### [DIRECTION 1]
According to the abstract on creation myths, what does Edward Hall call ancient Israel?
### [DIRECTION 2]
Please write a continuation of the abstract on Ancient Near Eastern creation myths, picking up after its final sentence.

### [EXCERPT]
★ ★ ★ ★
A Study on Comparison of Creation in the Ancient near East

Exploring Creation Myths and Religious Worldviews in the Ancient Near East

by Yash Devjibhai Chudhari*, Dr. Chandrikasingh C. Somvanshi,

- Published in Journal of Advances and Scholarly Researches in Allied Education, E-ISSN: 2230-7540

Volume 4, Issue No. 8, Oct 2012, Pages 0 - 0 (4)

Published by: Ignited Minds Journals


ABSTRACT

All cultures celebrate such myths and attribute to them varying degrees of literal or symbolic truth. Myths are retold orally from generation to generation and/or preserved in sacred collections or scripture, often believed to have emanated from a deity or deities. Myths are not only the stories of so-called dead cultures and religions such as those of the Ancient Greeks, Romans, Norse, or Egyptians. Extraordinary and supernatural sacred narratives are central to Christians, Jews, Muslims, Hindus, Buddhists, and Taoists, as well as to people of animist traditions to which the terms “pagan” and “primitive” have traditionally been applied with a negative connotation. Most mythologies which is to say, religions have deities, most have heroes who perform certain ritual deeds, many of which are found in most mythologies the quest, the descent to the Underworld, for example. Universal patterns or common motifs in mythology have been called archetypal, that is, reflective of psychological tendencies that are common to the human species as a whole. Nowhere in the Bible is the worldview of the ancient Israelites or their values toward nature explicitly laid out. This is not surprising. Ancient Israel was what Edward Hall has characterized as a high context society. In high context societies a rich common culture is assumed by all the members of the society, and the identity of individual members is defined in terms of that culture.
★ ★ ★ ★
Target position records:
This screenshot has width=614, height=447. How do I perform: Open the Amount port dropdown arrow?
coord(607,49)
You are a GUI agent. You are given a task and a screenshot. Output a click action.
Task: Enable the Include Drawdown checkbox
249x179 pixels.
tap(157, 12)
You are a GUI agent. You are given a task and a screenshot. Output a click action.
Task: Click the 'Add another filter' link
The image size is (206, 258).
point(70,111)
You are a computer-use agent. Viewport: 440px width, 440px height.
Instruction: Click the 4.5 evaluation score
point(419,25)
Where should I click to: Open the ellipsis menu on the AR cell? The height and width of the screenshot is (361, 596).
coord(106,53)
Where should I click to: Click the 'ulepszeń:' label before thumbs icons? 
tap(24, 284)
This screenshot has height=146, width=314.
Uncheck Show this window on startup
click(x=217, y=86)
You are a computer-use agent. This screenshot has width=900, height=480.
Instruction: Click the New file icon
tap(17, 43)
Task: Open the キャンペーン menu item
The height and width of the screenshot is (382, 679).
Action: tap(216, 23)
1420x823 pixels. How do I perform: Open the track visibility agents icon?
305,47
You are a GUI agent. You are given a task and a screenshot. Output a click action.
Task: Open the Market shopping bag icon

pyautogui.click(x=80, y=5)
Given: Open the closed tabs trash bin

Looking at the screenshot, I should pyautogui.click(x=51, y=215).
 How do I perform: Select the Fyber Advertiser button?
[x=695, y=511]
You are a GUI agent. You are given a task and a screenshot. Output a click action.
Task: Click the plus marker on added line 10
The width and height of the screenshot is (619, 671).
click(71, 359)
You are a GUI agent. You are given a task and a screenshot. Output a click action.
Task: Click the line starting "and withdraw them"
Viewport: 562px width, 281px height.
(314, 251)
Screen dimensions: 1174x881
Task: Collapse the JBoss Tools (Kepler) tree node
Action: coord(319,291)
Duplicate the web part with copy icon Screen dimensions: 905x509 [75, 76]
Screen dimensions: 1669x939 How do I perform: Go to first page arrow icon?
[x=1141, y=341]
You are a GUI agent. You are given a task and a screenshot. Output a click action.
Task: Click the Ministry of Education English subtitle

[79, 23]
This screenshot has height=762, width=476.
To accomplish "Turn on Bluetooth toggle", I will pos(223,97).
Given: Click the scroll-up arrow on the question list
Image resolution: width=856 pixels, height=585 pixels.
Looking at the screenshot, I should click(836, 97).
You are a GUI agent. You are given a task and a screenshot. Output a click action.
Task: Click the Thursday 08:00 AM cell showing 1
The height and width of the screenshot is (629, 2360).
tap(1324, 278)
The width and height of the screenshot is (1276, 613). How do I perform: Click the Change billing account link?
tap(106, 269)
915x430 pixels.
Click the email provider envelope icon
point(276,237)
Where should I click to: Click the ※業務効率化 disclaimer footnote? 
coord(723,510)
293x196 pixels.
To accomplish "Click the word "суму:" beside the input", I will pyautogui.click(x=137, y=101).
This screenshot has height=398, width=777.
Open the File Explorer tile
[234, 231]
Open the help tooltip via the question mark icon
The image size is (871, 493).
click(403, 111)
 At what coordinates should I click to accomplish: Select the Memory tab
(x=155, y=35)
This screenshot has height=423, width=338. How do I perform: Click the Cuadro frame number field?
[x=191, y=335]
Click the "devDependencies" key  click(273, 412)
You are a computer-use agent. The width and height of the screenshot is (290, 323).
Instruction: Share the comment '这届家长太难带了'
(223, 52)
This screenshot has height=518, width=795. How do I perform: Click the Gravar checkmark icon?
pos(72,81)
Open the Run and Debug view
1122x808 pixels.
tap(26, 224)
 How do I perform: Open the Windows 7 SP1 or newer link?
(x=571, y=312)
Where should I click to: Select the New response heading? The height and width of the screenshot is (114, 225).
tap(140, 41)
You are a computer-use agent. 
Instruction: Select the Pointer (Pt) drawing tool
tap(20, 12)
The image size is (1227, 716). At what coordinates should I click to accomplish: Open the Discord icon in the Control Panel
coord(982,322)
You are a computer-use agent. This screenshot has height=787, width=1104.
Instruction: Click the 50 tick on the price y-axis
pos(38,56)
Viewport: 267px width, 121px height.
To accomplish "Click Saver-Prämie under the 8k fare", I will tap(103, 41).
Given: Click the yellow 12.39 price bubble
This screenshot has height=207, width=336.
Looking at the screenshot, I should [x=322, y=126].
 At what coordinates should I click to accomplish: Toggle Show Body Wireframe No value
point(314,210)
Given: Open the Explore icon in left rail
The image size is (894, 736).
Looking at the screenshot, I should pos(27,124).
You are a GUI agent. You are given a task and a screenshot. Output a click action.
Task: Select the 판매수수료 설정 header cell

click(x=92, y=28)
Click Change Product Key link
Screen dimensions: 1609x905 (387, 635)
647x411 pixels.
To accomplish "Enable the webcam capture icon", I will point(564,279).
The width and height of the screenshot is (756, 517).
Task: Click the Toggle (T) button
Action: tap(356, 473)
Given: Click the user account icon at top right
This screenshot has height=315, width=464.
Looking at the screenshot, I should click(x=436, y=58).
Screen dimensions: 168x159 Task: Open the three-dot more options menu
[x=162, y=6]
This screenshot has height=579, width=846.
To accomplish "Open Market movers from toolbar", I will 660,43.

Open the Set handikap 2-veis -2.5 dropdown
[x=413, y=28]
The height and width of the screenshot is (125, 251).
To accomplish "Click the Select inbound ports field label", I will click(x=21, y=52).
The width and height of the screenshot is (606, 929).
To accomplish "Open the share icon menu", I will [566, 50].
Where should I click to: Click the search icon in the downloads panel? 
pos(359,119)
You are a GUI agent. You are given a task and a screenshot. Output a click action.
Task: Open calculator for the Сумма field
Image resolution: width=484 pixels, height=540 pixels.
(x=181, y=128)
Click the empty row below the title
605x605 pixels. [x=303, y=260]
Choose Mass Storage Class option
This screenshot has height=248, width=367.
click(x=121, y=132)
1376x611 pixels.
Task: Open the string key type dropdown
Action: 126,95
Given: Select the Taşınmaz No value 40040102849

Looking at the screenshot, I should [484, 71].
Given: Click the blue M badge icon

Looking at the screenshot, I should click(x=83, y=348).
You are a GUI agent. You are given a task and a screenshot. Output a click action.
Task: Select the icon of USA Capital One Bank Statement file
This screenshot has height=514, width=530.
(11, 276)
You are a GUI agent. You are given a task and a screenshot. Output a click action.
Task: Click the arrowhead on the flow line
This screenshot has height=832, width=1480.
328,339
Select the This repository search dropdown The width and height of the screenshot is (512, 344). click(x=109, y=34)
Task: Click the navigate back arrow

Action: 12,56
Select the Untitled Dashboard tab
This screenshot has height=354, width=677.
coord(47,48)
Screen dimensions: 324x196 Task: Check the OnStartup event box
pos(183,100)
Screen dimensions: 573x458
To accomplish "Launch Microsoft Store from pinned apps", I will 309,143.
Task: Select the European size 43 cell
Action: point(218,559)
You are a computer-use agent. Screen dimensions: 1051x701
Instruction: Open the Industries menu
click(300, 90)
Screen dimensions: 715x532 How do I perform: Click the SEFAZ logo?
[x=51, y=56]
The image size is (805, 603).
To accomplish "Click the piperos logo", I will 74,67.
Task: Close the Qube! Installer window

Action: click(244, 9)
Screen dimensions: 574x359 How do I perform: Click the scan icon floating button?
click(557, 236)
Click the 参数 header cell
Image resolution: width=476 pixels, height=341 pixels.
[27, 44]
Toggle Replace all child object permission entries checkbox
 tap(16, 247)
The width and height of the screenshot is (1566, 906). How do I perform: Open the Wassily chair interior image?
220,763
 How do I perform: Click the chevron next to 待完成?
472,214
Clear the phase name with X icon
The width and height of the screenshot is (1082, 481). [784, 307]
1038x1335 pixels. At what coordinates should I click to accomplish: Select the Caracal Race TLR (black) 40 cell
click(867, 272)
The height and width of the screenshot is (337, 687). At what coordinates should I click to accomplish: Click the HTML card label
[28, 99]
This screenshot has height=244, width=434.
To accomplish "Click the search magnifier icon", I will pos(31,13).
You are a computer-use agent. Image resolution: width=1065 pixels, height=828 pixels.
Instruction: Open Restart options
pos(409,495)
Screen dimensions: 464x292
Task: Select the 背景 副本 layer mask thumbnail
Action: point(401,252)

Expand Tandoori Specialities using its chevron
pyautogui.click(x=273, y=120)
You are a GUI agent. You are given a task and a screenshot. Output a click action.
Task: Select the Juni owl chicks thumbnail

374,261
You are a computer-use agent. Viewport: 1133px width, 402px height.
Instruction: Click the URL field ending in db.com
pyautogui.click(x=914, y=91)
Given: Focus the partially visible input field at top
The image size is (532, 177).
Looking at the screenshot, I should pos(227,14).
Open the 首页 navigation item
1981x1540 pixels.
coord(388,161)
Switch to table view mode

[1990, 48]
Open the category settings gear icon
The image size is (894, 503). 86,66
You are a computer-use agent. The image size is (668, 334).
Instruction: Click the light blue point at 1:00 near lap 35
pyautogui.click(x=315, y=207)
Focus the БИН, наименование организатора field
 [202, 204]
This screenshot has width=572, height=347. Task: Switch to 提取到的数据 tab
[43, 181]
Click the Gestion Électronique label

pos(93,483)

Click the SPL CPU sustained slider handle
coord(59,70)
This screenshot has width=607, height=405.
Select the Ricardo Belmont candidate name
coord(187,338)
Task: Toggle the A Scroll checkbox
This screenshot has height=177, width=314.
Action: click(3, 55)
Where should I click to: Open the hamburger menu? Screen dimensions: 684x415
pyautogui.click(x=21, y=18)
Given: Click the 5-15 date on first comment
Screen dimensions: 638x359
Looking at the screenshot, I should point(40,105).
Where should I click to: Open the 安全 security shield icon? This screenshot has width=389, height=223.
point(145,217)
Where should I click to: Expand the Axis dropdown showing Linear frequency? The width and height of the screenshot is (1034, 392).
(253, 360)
★ ★ ★ ★
### [FINAL RESULT 1]
A high context society.

### [FINAL RESULT 2]
KEYWORD

comparison, creation, ancient near east, myths, literal truth, symbolic truth, sacred collections, scripture, deities, religions, heroes, ritual deeds, archetypal, worldview, values towards nature, high context society

INTRODUCTION

A comparison of the world’s creation myths reveals basic creation types. Commentators on these myths have categorized them in different ways from various perspectives. Anthropologists have long recognized such dominant cultural motifs as creation from nothing, emergence creations, and earth-diver creations. Moreover, because the society is based upon a common culture, each individual requires an adequate understanding of that culture in order to function well within the society. Low context societies like the United States, in contrast, do not require little knowledge of culture in order for their members to get along, nor does culture play a determinative role in forming individual identity. According to a common axiom, the United States is not a society based on humans, i.e. culture, but on laws. A member of any other society can function well in the United States by simply adhering to minimal legal restrictions. This distinction between low and high context societies provides a helpful model for understanding the type of texts each society produces. On the one hand, low context societies tend to produce very detailed texts. Because little culture is shared among its members, texts written for low context audiences must describe in detail all the relevant cultural features that are necessary to understand the text. The texts produced by high context societies, on the other hand, frequently lack this detail. They are written by insiders for insiders, and so most aspects of culture can be assumed.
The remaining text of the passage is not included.